CBRNE - Brucellosis Medication
- Author: Gerald E Maloney Jr, DO, FAAEM; Chief Editor: Robert G Darling, MD, FACEP more...
Medication Summary
The appropriate antibiotic therapy for brucellosis has been studied to some degree. Doxycycline (100 mg PO bid for 6 wk) is the most appropriate monotherapy in simple infection; however, relapse rates approach 40% for monotherapy treatment. Rifampin (600-900 mg/d) usually is added to doxycycline for a full 6-week course. In patients with spondylitis or sacroiliitis, doxycycline plus streptomycin (1 g/d IM for 3 wk) was found to be more effective than the doxycycline/rifampin combination. Streptomycin currently is favored over rifampin for combination therapy of any significant infection. In pediatric patients older than 8 years, doxycycline (5 mg/kg/d for 3 wk) plus gentamicin (5 mg/kg/d IM for the first 5 d) was the recommended therapy. For children younger than 8 years, trimethoprim/sulfamethoxazole (TMP-SMZ) for 3 weeks and a 5-day course of gentamicin were most effective. TMP-SMZ also was effective in treating pregnant women, either as a single agent or in combination with rifampin or gentamicin.

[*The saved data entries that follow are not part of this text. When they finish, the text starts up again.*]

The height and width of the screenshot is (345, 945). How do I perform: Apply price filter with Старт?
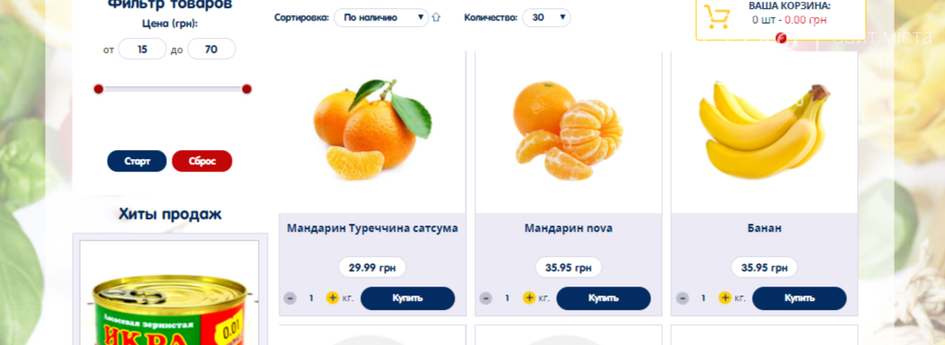[137, 161]
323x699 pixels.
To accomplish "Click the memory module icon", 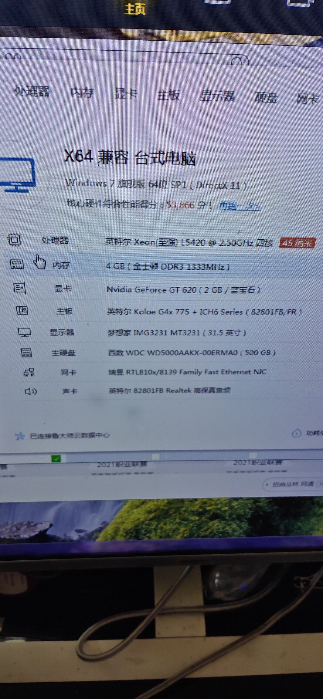I will pyautogui.click(x=17, y=264).
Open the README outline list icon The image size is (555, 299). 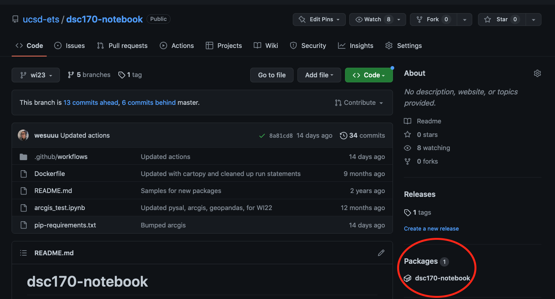[x=24, y=253]
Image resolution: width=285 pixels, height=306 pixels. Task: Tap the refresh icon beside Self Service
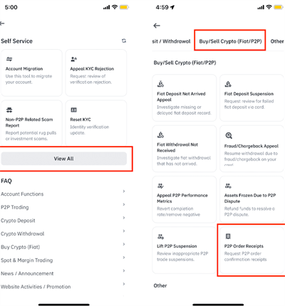(x=124, y=41)
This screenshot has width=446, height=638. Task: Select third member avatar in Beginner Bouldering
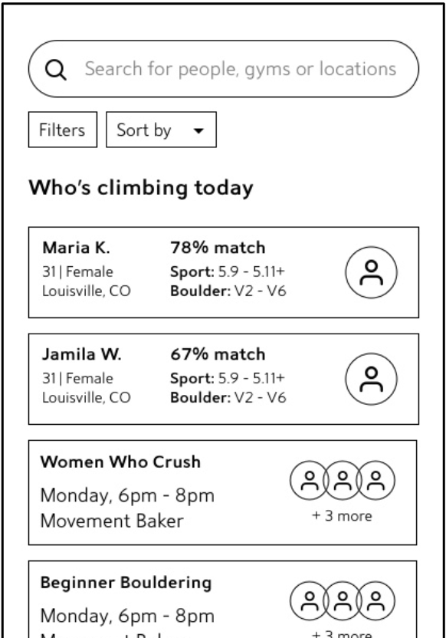coord(375,600)
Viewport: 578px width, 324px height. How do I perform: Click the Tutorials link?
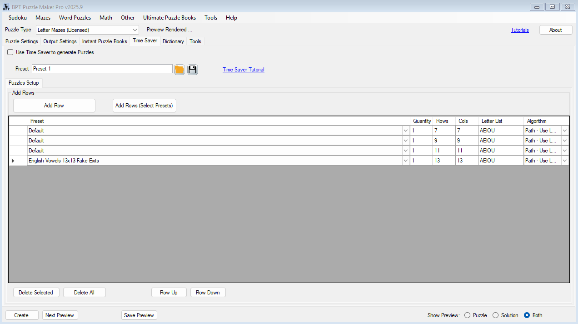point(520,30)
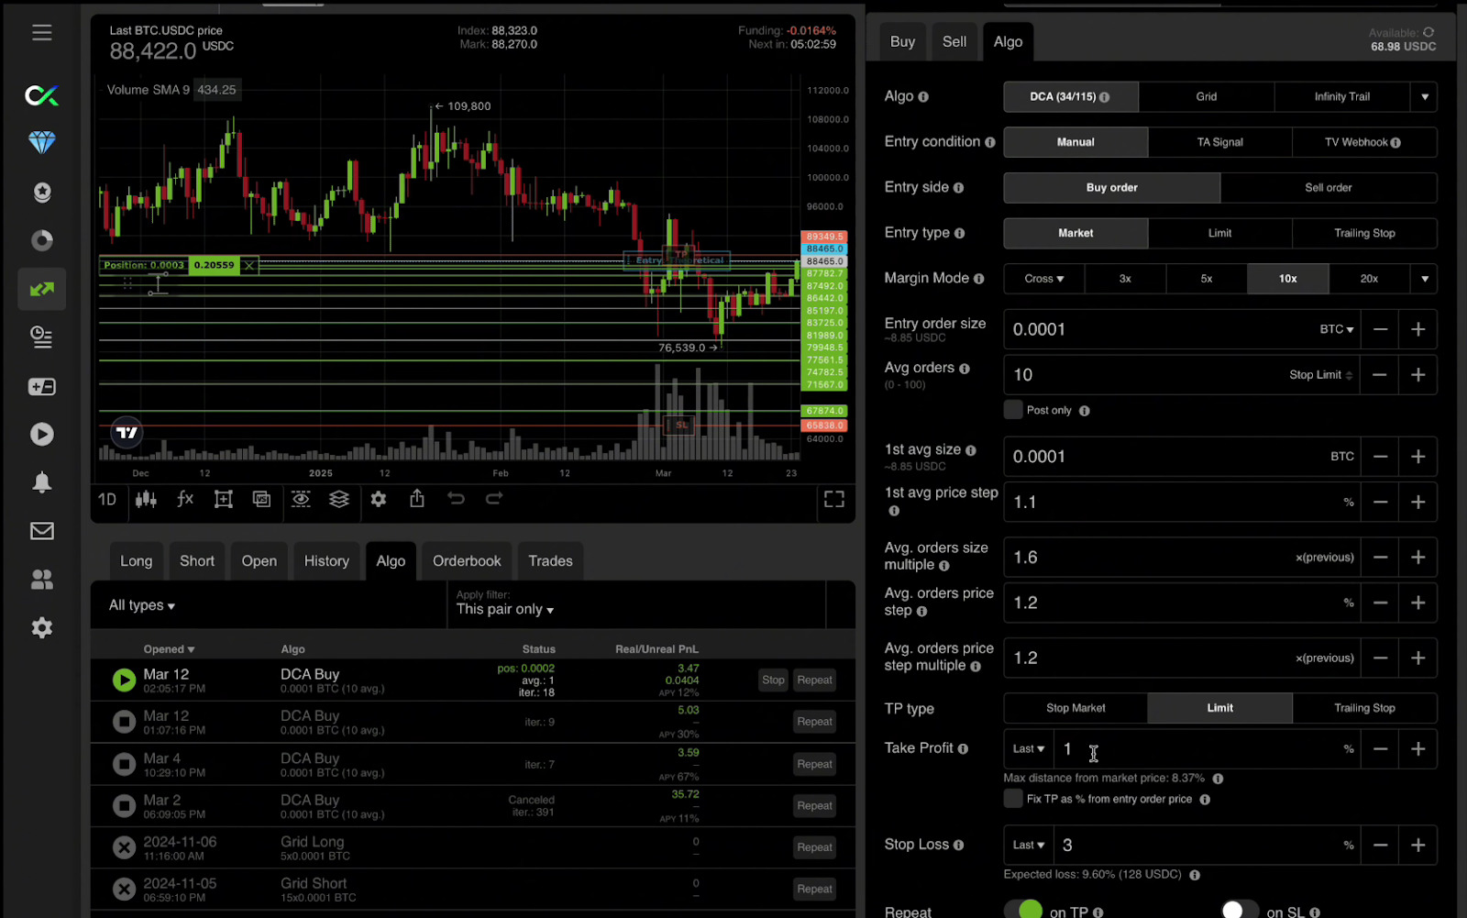Open the All types filter dropdown
The image size is (1467, 918).
[x=142, y=605]
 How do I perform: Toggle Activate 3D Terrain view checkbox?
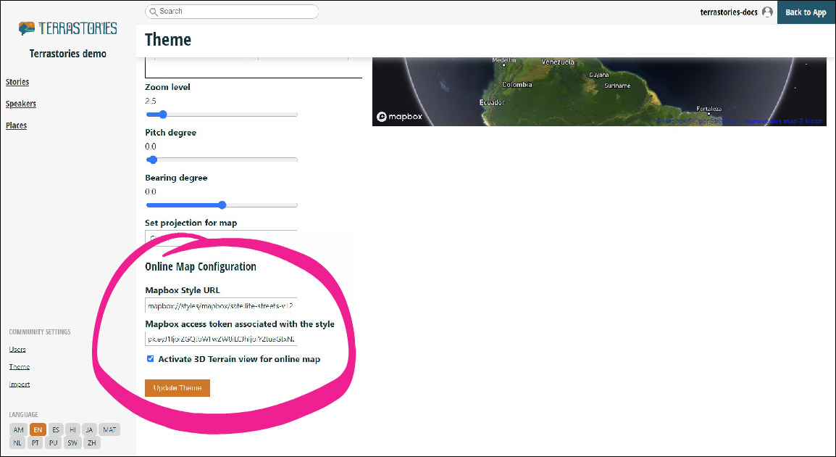(x=151, y=359)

Fluoroquinolones have a high relapse rate when used as monotherapy. Fluoroquinolones added to doxycycline have no advantage over the other regimens described, but may be preferred in an area where resistance to rifampin is high. No uniform recommendation exists for treatment of meningitis or endocarditis; however, TMP-SMZ plus rifampin remains the preferred combination. In endocarditis, early replacement of the infected valve is recommended, along with medical therapy. Corticosteroids are recommended in CNS infection, but data supporting their utility are lacking. Also prescribe symptomatic treatment for pain and fever.
A meta-analysis comparing rates of resistance among several potential biological weapons found that doxycycline was the most effective antibiotic, with lower rates of resistance than seen with fluoroquinolones. In brucellosis, doxycycline for 45 days with either streptomycin or gentamicin seems to be the best regimen based on recent data.
Antibiotics
Class Summary
Indicated to abolish infection. Therapy must cover all likely pathogens in the context of the clinical setting.
Doxycycline (Doryx, Vibramycin, Bio-Tab)
Several different controlled and retrospective trials have established efficacy as treatment for brucellosis. Because of concerns regarding treatment failures, combination therapy with rifampin or an aminoglycoside now is recommended, although it remains approved for use as monotherapy.
Rifampin (Rifadin, Rimactane)
Used in combination therapy with doxycycline, TMP-SMZ, or gentamicin for treatment of brucellosis.
Sulfamethoxazole and trimethoprim (Bactrim, Septra)
Used as adjunctive therapy with gentamicin in treating infection in children < 8 y; used as monotherapy or combined with rifampin or gentamicin to treat infection in pregnant females. Inhibits bacterial growth by inhibiting synthesis of dihydrofolic acid.
Gentamicin (Garamycin, Gentacidin)
Aminoglycosides have been used for several years to treat brucellosis; studies to date have shown gentamicin to be the preferred aminoglycoside to treat infection as combined therapy with either TMP-SMZ or doxycycline in children. Adult dose is either once-daily dosing or a multiple-daily dose.
Streptomycin
Has been used for several years to treat brucellosis; used in combination with doxycycline, especially for spondylitis or sacroiliitis; augments bacteriocidal action of other agents used to treat brucellosis.
Corticosteroids
Class Summary
Indicated to reduce inflammation and improve neurologic outcome in patients with neurobrucellosis.
Dexamethasone (Decadron, AK-Dex)
Use of corticosteroids is reserved for symptomatic brucella meningitis. Although generally recommended, scientific evidence supporting their use is lacking. No consensus exists on optimal dosing, frequency, or duration of therapy.